Where should I stay when I travel: Camping



Outside of friends and family, camping is often your cheapest option. I’ve seen 8-10 people put 3 tents on one $20 camp site and literally pay about $2/each. There are some places you can even camp for free (Iceland and New Zealand are known for allowing people to camp for free on much public land and even the US has some free primitive sites). Being outside with nature is a travel experience everyone should have a least once a year if not much more.

Drawbacks to camping include, cold or hot nights, the need for camping gear, set up and take down, and limited facilities.

To avoid weather extremes, I’d recommend camping in the fall or spring. Bring proper warm clothing and blankets to stay warm. Plan to share a tent in cooler weather and perhaps sleep in a hammock in hotter weather.

Build a collection of camping essentials. These include (but are not limited to) a tent large enough for the group you wish to travel with, a warm sleeping bag, chairs, headlamps and lanterns, cooking utensils, fire starters, lighters, extra blankets, a tarp, a rain fly (if your tent doesn’t come with it), and a large cooler (for food to cook over your cozy fire).

Only camp if you have at least two days to stay at the site.
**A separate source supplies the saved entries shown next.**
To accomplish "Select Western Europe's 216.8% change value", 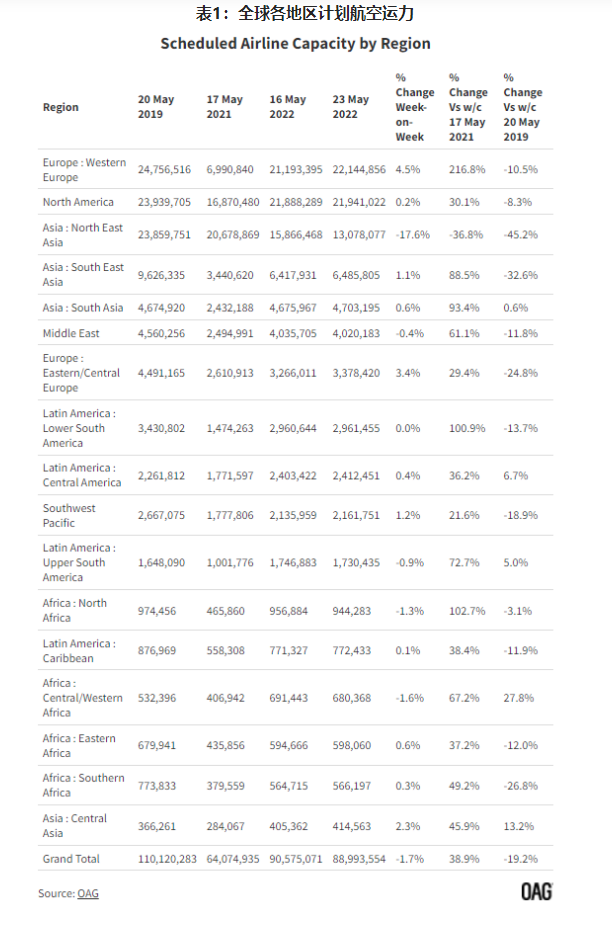I will coord(467,170).
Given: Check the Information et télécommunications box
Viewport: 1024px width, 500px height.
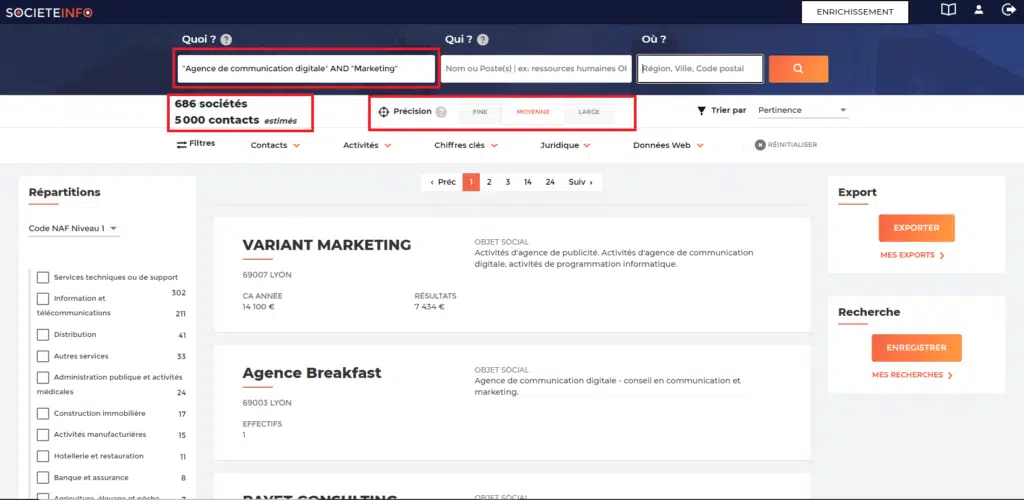Looking at the screenshot, I should [43, 298].
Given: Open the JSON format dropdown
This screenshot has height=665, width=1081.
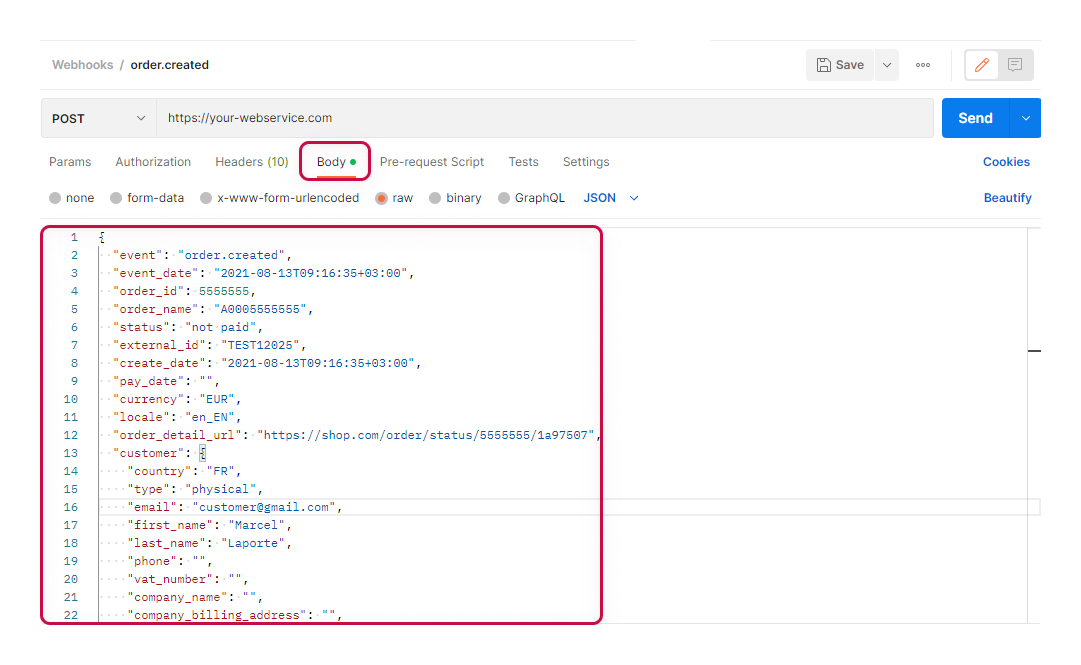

Preferably 3 or 4 nights. While set  up and take down may only take a couple of hours, this adds up significantly when you add cooking time  and inconvenience of showering off site. If you must pay to camp, look for a spot that offers on site showers, has built in fire places with grills, and allows you to make reservations in advance.

One of the last times I went camping was in California in the Inyo National Forest. There were two of us and we stayed 3 days. It was about 45 degrees at night which was rather chilly, but we had 3  extra blankets and two sleeping bags which helped. Set up and take down was about 2 hours total. We did have a couple of fires and cooked our meals on them which was quite enjoyable. Cost was about $18/night plus $5/night for firewood. We already had all the equipment so that wasn’t a new expense.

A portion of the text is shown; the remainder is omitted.